Studio album by John Wesley Harding
- Released: 1998
- Label: Zero Hour
- Producer: John Wesley Harding, Chris Von Sneidern

John Wesley Harding chronology
| Dynablob (1996) | Awake (1998) | Dynablob 2 (1998) |

= Awake (John Wesley Harding album) =

Awake is an album by the English musician John Wesley Harding, released in 1998. Harding deemed the sound "gangsta folk." He supported the album with a North American tour that included shows with Steve Wynn.

==Production==
The album was produced by Harding and Chris Von Sneidern.

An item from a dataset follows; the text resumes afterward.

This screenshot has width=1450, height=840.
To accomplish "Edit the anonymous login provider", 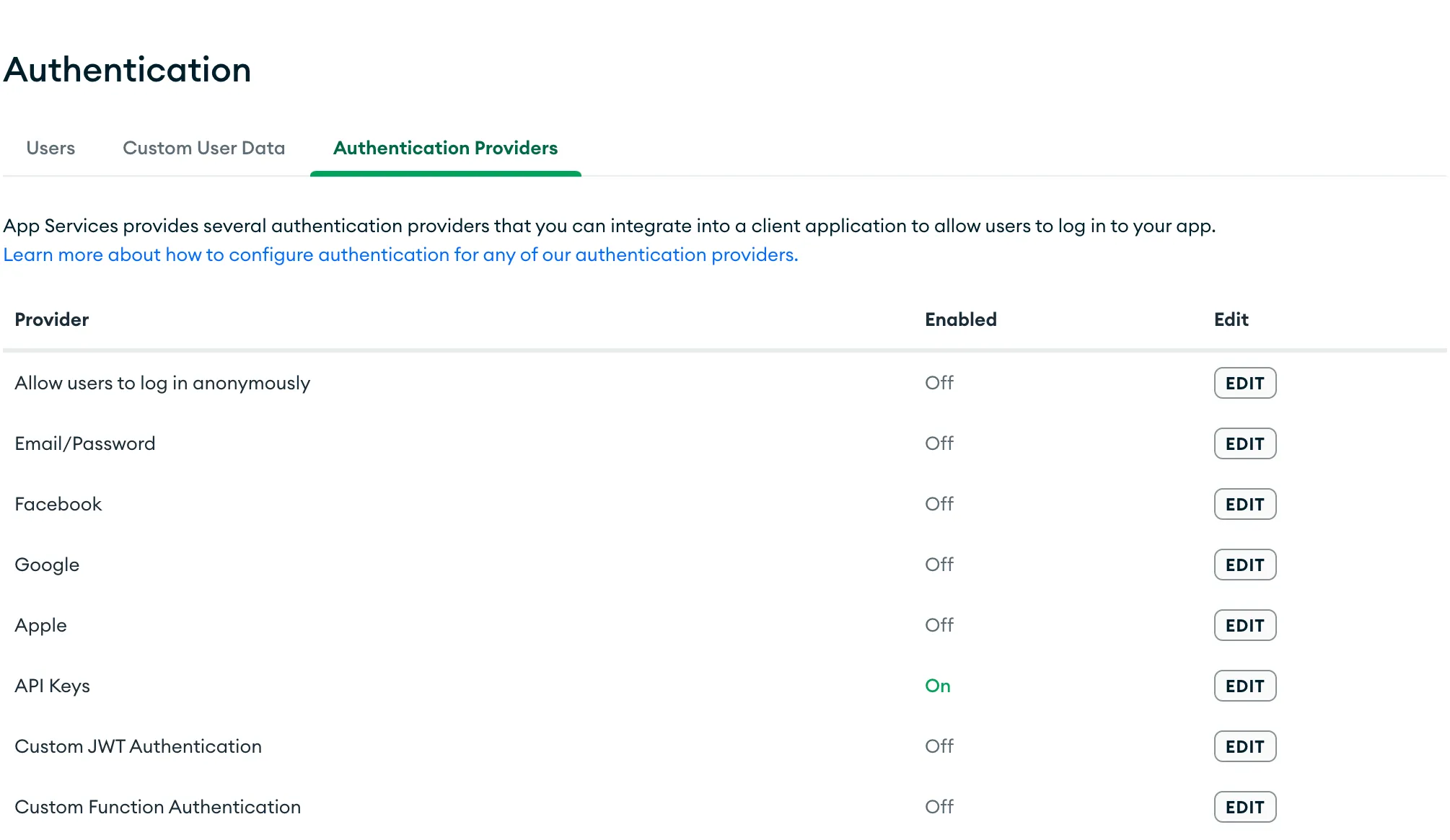I will tap(1244, 383).
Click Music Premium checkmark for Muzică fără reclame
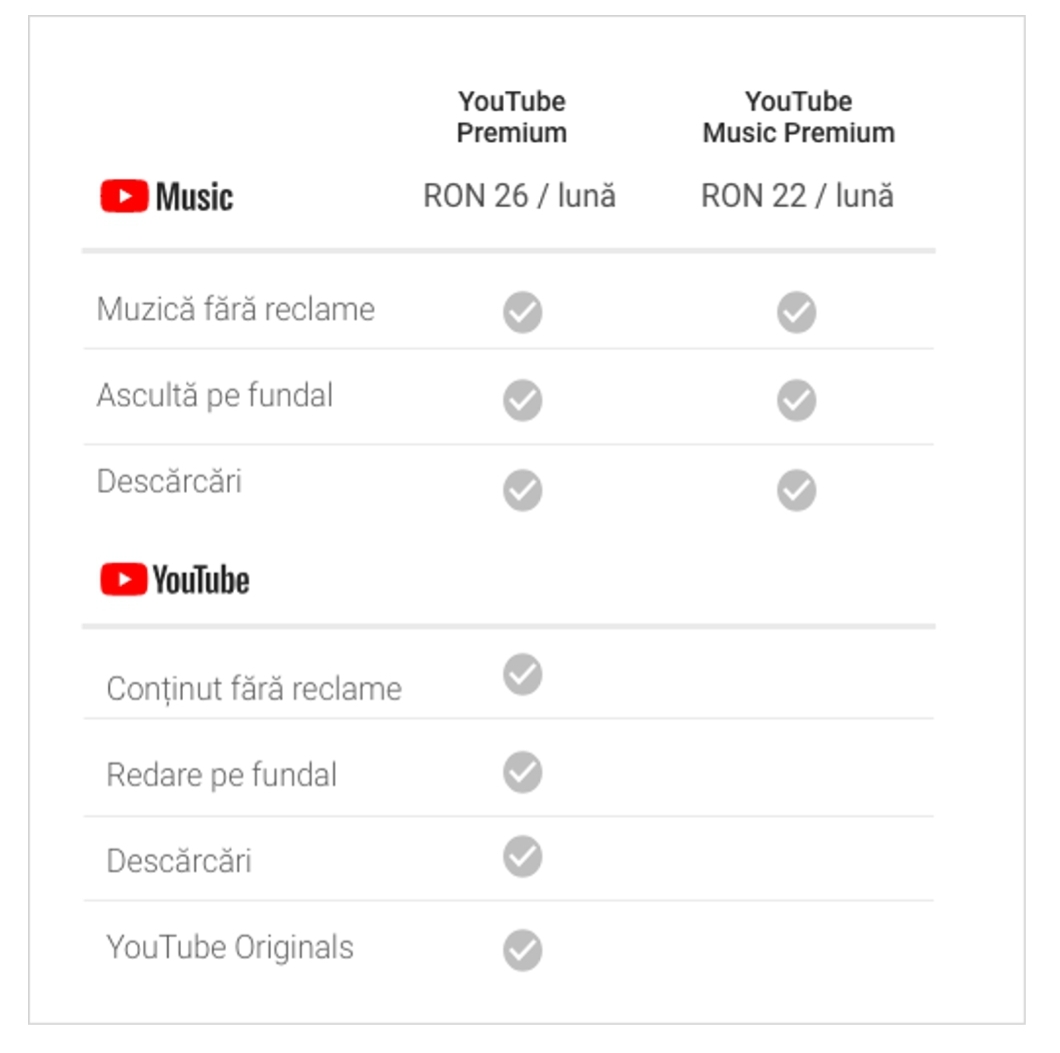 pos(796,312)
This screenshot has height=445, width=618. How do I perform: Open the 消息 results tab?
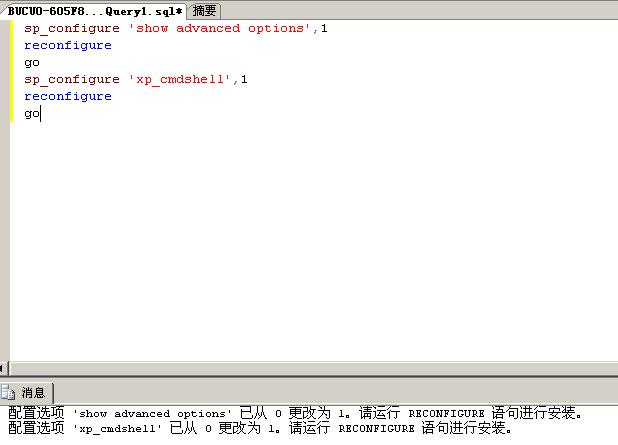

Harding avoided writing about himself, preferring to tell stories in his songs. He employed tape loops, samples, e-bow, mellotron, and tubular bells on some of the tracks. Awake is a loose concept album, where the songs occur after an alarm clock has buzzed. Kurt Bloch and Scott McCaughey contributed on guitar. Kelly Hogan sang on "It's All My Fault". "Miss Fortune" is about a millionaire who discovers a baby in a trench. "I'm Staying Here (And I'm Not Buying a Gun)" is about resolving differences without firearms. "Your Ghost (Don't Scare Me No More)" is about moving on from an old relationship.

==Critical reception==

Pitchfork wrote that "too many songs lack any real character and slide slowly into generic lite-rock territory." The Times Union deemed the album "a dazzling, dream-like collection of pop songs culled from Harding's vast and vivid imagination." The Chicago Tribune noted that "much of the record retains Harding's typical techno-free pairing of wry lyrics with fetching melodies."

The San Antonio Express-News called it "a masterful effort, its pointed commentary contrasting with a melodic, folk-rock backing." The Plain Dealer panned the album, writing that "most of the tunes are typical introspective folkie singer-songwriter fare, ranging from the interminable drone of 'Blood Sweat Tears and Come' to the halfhearted country of 'It's All My Fault'." The San Diego Union-Tribune considered Awake "his strongest effort yet, his sparse folk tunes ... combined with a low-fidelity atmosphere more common to bands like Folk Implosion and Pavement."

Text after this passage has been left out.